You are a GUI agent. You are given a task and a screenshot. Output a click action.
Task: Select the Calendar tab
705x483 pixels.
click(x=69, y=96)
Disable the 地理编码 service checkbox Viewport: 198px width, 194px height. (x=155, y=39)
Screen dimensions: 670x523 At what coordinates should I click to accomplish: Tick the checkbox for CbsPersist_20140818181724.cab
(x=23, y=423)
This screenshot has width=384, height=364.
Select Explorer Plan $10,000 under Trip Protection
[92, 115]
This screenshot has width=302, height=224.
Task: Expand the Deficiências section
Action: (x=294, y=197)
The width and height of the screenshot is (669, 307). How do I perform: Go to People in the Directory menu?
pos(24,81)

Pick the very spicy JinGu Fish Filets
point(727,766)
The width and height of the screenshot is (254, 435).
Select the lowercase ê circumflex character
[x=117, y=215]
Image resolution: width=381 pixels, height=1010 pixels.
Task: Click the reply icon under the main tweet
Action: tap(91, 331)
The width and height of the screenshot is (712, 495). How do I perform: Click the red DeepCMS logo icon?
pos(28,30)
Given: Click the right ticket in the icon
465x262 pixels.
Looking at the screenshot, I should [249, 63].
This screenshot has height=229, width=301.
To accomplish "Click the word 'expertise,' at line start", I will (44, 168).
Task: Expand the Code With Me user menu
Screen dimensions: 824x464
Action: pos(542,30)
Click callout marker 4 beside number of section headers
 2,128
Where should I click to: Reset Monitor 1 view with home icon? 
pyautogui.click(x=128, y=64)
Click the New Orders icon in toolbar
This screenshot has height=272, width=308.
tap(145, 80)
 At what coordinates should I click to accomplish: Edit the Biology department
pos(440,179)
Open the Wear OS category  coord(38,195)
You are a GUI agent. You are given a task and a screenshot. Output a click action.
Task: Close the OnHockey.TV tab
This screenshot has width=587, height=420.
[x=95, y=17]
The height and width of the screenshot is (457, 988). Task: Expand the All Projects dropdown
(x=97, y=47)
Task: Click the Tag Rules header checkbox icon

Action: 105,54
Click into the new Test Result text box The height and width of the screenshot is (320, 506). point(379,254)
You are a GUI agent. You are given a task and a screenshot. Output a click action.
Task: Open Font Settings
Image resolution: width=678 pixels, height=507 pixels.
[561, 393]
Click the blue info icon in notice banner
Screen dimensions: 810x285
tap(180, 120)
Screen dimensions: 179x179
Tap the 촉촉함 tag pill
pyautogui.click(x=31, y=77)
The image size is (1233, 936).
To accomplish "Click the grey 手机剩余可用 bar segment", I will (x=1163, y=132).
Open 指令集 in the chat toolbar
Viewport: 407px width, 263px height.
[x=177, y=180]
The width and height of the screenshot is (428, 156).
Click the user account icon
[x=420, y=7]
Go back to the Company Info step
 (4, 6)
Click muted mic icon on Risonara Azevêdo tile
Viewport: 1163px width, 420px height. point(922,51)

-- INSTRUCTIONS TO FOLLOW --
Write out, word for word, every line from the one containing "The height and width of the screenshot is (457, 988)." through the last line of the records above.

-- TASK ANSWER --
The height and width of the screenshot is (457, 988). Task: Expand the All Projects dropdown
(x=97, y=47)
Task: Click the Tag Rules header checkbox icon

Action: 105,54
Click into the new Test Result text box The height and width of the screenshot is (320, 506). point(379,254)
You are a GUI agent. You are given a task and a screenshot. Output a click action.
Task: Open Font Settings
Image resolution: width=678 pixels, height=507 pixels.
[561, 393]
Click the blue info icon in notice banner
Screen dimensions: 810x285
tap(180, 120)
Screen dimensions: 179x179
Tap the 촉촉함 tag pill
pyautogui.click(x=31, y=77)
The image size is (1233, 936).
To accomplish "Click the grey 手机剩余可用 bar segment", I will (x=1163, y=132).
Open 指令集 in the chat toolbar
Viewport: 407px width, 263px height.
[x=177, y=180]
The width and height of the screenshot is (428, 156).
Click the user account icon
[x=420, y=7]
Go back to the Company Info step
 (4, 6)
Click muted mic icon on Risonara Azevêdo tile
Viewport: 1163px width, 420px height. point(922,51)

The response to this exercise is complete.